Requirement —
Reproduce every line of the material from the line containing "This screenshot has width=1120, height=639." through the end of the material, inclusive, and offset each coordinate in the answers by -127.

Records for the exercise —
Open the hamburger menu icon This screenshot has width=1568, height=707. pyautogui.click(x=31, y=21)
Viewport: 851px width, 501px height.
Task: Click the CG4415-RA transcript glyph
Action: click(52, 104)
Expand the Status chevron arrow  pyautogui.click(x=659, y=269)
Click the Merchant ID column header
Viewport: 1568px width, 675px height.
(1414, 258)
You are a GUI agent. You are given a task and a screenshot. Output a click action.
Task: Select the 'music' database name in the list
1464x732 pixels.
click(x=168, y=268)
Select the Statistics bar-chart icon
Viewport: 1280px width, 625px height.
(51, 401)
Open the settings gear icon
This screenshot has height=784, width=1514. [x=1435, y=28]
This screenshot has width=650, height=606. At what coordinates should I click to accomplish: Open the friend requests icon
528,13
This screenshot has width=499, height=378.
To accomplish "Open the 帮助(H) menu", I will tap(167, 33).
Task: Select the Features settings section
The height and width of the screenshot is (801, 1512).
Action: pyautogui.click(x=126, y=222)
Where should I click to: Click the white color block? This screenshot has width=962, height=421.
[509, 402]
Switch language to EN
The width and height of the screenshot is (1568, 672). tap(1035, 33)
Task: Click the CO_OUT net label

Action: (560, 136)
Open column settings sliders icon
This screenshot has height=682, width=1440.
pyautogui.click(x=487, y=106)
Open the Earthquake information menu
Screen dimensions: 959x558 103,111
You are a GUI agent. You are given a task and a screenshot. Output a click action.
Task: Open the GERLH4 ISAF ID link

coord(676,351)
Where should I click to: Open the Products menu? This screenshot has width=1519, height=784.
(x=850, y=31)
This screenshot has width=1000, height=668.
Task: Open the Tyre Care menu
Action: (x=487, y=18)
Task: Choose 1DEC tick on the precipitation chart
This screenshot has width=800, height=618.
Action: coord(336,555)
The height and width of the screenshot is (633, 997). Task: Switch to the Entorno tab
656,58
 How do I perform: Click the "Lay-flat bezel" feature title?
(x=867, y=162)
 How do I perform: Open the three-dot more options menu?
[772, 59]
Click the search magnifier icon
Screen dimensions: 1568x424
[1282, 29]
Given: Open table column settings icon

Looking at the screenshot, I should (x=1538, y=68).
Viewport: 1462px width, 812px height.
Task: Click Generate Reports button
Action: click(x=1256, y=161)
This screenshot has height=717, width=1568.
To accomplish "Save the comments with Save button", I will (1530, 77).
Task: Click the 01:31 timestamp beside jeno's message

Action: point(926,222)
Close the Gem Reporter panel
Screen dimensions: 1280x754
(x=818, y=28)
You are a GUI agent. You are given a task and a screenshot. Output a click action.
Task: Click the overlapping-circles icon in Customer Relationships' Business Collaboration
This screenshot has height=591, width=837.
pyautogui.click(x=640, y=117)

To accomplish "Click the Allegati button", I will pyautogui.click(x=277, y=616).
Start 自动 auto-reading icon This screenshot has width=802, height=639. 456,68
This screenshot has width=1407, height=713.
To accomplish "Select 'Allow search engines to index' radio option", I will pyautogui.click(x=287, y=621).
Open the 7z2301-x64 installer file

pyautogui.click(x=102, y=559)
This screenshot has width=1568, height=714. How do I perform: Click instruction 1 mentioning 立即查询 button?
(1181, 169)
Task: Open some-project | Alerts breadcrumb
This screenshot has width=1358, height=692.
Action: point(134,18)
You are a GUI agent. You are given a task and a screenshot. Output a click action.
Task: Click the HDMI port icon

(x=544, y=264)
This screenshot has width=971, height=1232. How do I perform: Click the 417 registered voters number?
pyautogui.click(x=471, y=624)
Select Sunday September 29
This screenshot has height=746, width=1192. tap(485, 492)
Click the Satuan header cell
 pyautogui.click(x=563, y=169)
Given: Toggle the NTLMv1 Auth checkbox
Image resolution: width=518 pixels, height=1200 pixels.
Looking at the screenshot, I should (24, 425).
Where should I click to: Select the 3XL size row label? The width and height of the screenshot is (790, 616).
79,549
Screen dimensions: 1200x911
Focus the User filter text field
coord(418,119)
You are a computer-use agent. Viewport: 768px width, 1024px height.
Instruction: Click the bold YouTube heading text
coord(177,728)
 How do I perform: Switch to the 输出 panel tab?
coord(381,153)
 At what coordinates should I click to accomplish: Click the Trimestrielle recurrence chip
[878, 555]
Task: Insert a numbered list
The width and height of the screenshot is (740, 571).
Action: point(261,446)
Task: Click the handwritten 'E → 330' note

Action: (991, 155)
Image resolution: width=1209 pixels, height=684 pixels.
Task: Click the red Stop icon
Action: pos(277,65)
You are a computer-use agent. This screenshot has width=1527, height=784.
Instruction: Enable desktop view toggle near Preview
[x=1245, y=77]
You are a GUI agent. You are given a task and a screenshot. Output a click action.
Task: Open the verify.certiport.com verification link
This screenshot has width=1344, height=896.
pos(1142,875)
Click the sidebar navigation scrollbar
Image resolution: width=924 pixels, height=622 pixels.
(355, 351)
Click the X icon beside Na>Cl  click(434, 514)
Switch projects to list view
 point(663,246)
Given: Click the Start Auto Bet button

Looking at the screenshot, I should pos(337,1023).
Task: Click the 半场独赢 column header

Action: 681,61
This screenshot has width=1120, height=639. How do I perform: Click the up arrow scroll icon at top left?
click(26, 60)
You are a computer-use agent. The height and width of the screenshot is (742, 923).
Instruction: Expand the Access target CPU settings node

The solution —
This screenshot has width=1120, height=639. How do I perform: Click the up arrow scroll icon at top left?
click(-101, -67)
You are a computer-use agent. The height and width of the screenshot is (742, 923).
Instruction: Expand the Access target CPU settings node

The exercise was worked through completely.